**Task details:** When you reach the line in the listing below that contains "Task: Click the empty cell beside Employee ID", begin returning lines exactly as written, and stop after the line that contains "Screen dimensions: 1492x812". Return no other lines.

Segment Start: Material provided

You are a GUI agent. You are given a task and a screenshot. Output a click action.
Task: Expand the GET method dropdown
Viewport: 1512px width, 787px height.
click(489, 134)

Segment End: Material provided
Segment Start: Material provided

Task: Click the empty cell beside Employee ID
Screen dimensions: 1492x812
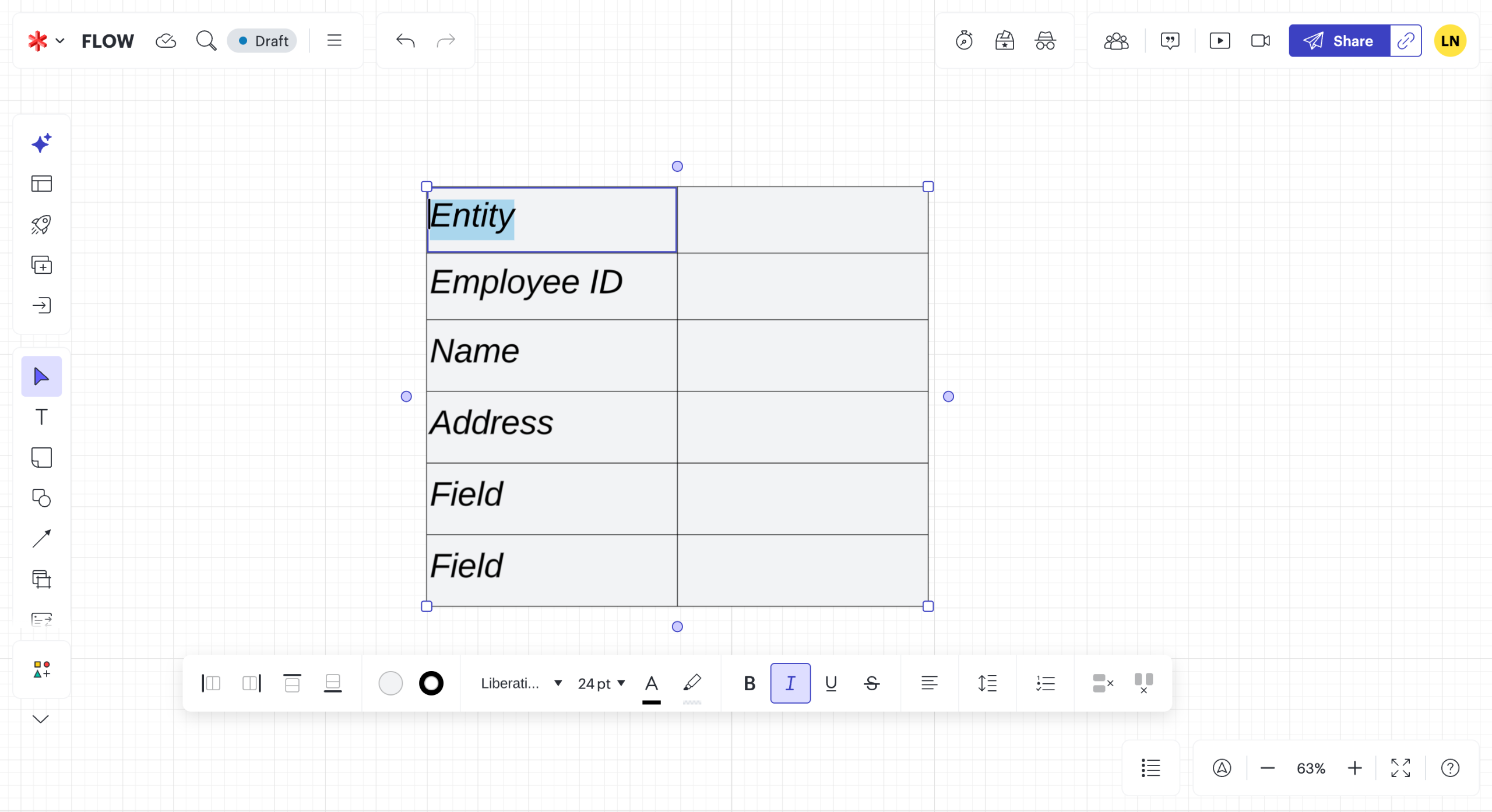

Segment End: Material provided

**Exercise answer:**
Task: Click the empty cell beside Employee ID
Screen dimensions: 1492x812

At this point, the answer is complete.